Joseph L. Hooper

Joseph Lawrence Hooper (born 22 December 1877 in Cleveland, Ohio, † February 22, 1934 in Washington DC ) was an American politician. Between 1925 and 1934 he represented the state of Michigan in the U.S. House of Representatives.

Career

In 1891, Joseph Hooper came with his parents to Battle Creek, Michigan, where he attended the public schools. After a subsequent study of law and its made ​​in 1899 admitted to the bar he began working there in his new profession. Between 1901 and 1903 he was Court Commissioner ( Commissioner Court ) for the Calhoun County; There he functioned also from 1903 to 1907 as a district attorney. Between 1916-1918 Hooper was legal representatives of the town of Battle Creek.

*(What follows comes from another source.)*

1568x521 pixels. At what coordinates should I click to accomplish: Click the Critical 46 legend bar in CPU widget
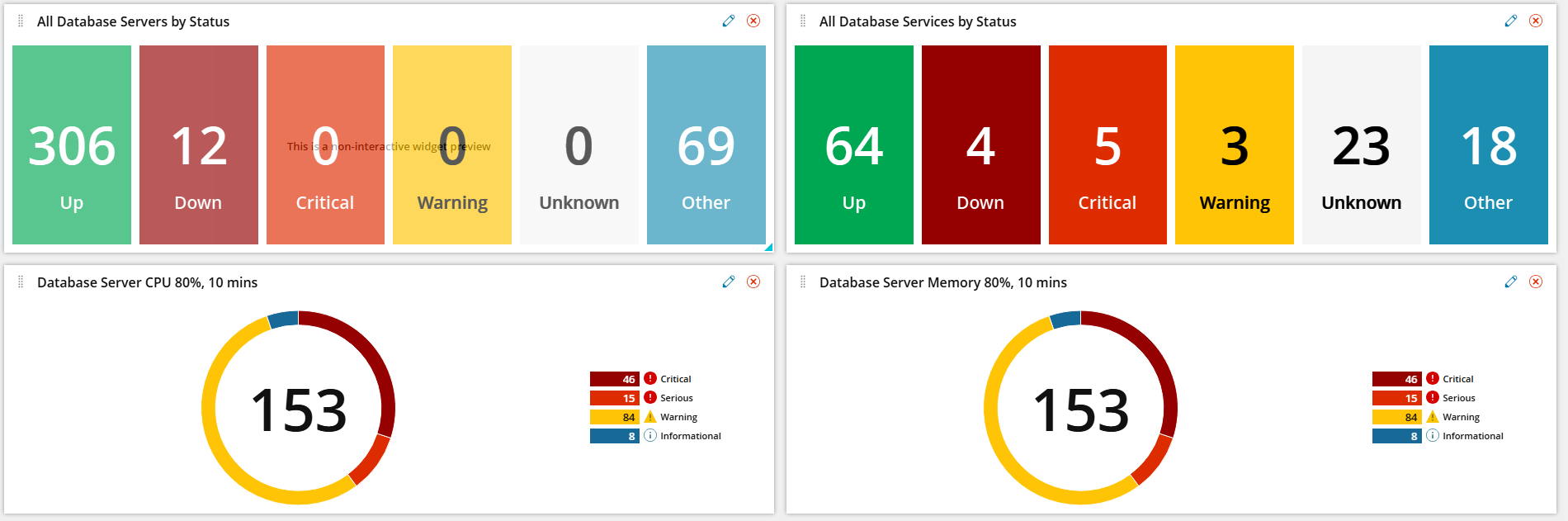615,379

Politically, Hooper member of the Republican Party. After the death of Congressman Arthur B. Williams, he was elected as his successor in the U.S. House of Representatives in Washington at the due election for the third seat of Michigan, where he took up his new mandate on 18 August 1925. After four elections he could remain until his death on 22 February 1934 at the Congress. Since the end of 1929 the work of the House of Representatives by the events of the Great Depression was coined. Since 1933, the first New Deal legislation of the Federal Government were adopted. In 1933, the 20th and the 21st Amendment to the Constitution in Congress discussed and approved.

Joseph Hooper was buried in Battle Creek.